多分千里の彼氏ということもあり、連絡先を交換した記憶があるけど使ったのは今回が初めてだった。
千里は嘘をついている、それだけが頭に入りこんなの、夢だと思いたかった。
土曜日になり俺は千里の後をつけていくことにした。
本当はこんなことしたくなかったけど、それでも友達と遊ぶだけなら嘘をつく必要がないと思ったからだ。
待ち合わせ場所であろう駅前に着くと千里は突っ立てスマホを弄っていた。早く絢瀬でも誰でもいいから来てくれ...そう思った。

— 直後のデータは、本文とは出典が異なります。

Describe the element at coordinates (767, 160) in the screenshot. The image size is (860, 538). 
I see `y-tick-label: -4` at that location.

その場に来たのは変な男だった、いかにもチャラい男だった。
2人は会ってすぐに腕を組み、色々なお店を回っていた。
それはまさに恋人のような感じだった。
俺ではない他の男に向ける笑顔はとても可愛くて綺麗だった。
時刻もいい時間になって来ていて解散かな?と思ったがどうやら違うようだ。
2人はラブホ街に向かっていた、何か間違いかと思い、俺は千里に電話をかける。
「もしもし」
『もしもし、どうしたの綾くん?』
「いや、もう帰ったかな?って思ってさ」
『まだ絢瀬さんと一緒にいるよ』
「そ、そうなんだ。今度は一緒に行こうな?」
『そうだね!一緒行こうね』
「それじゃあ、楽しんでね」
『うん!ありがとう、大好きだよ!』
俺は返事をせずに電話を切った。目の前にいる千里は面倒くさそうにスマホから手を離し男と腕を組み直し、ラブホテルに入って行った。
俺はハッとし2人の歩いている後ろ姿をスマホの写真に収めた、こういう時は写真に証拠として撮れと聞いたことがあったからだ、その後しばらくして家に帰った。

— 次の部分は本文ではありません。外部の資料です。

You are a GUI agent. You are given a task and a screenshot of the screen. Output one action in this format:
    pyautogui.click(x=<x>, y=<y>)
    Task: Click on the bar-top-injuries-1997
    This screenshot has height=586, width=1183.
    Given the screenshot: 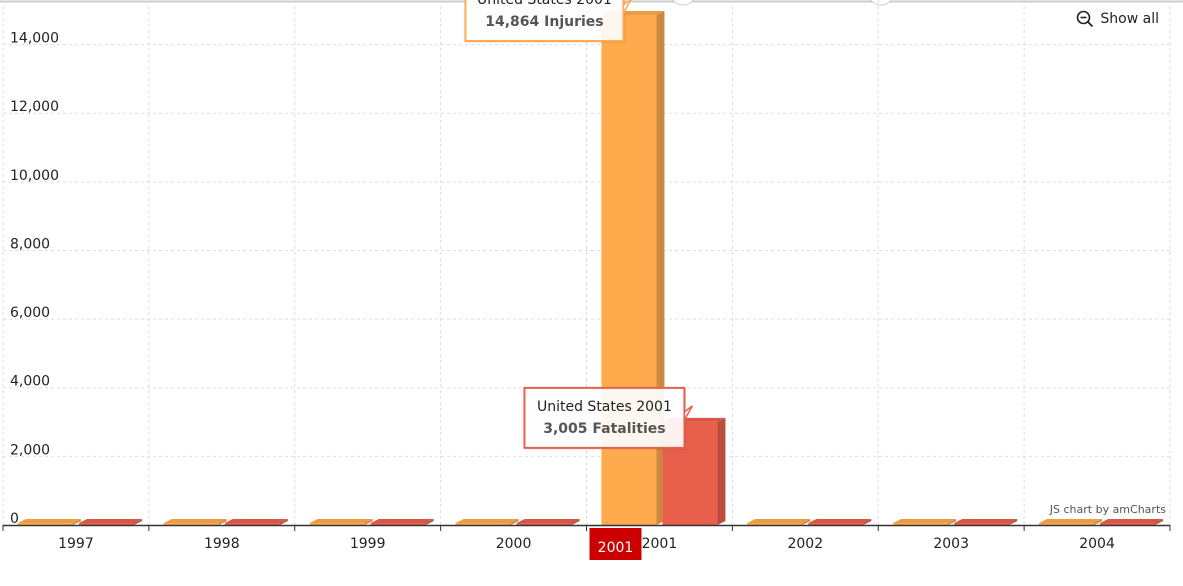 What is the action you would take?
    pyautogui.click(x=49, y=521)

女性、いや彼女、幼馴染というのは平然と嘘をつけるものなんだなと思った。
俺たちの関係はそれくらいで潰れるものじゃないと思いたかった。
初めて恐怖を覚えたのかもしれない、今まで幸せだと思っていた分が不幸に回ってきただけだと思う。
この日俺は初めて今までの人生を後悔したと思う。
今後皆さんが予想される所謂『ざまぁ』展開ですが書くかどうかハッキリしていない為キーワードにはざまぁと書いておりません。
書くとしても物語中盤終わり辺りだと私は予想しています。
感想についてですが落ち着くまでは書けないようになります。
更新も落ち着いたら解放していきたいと思います。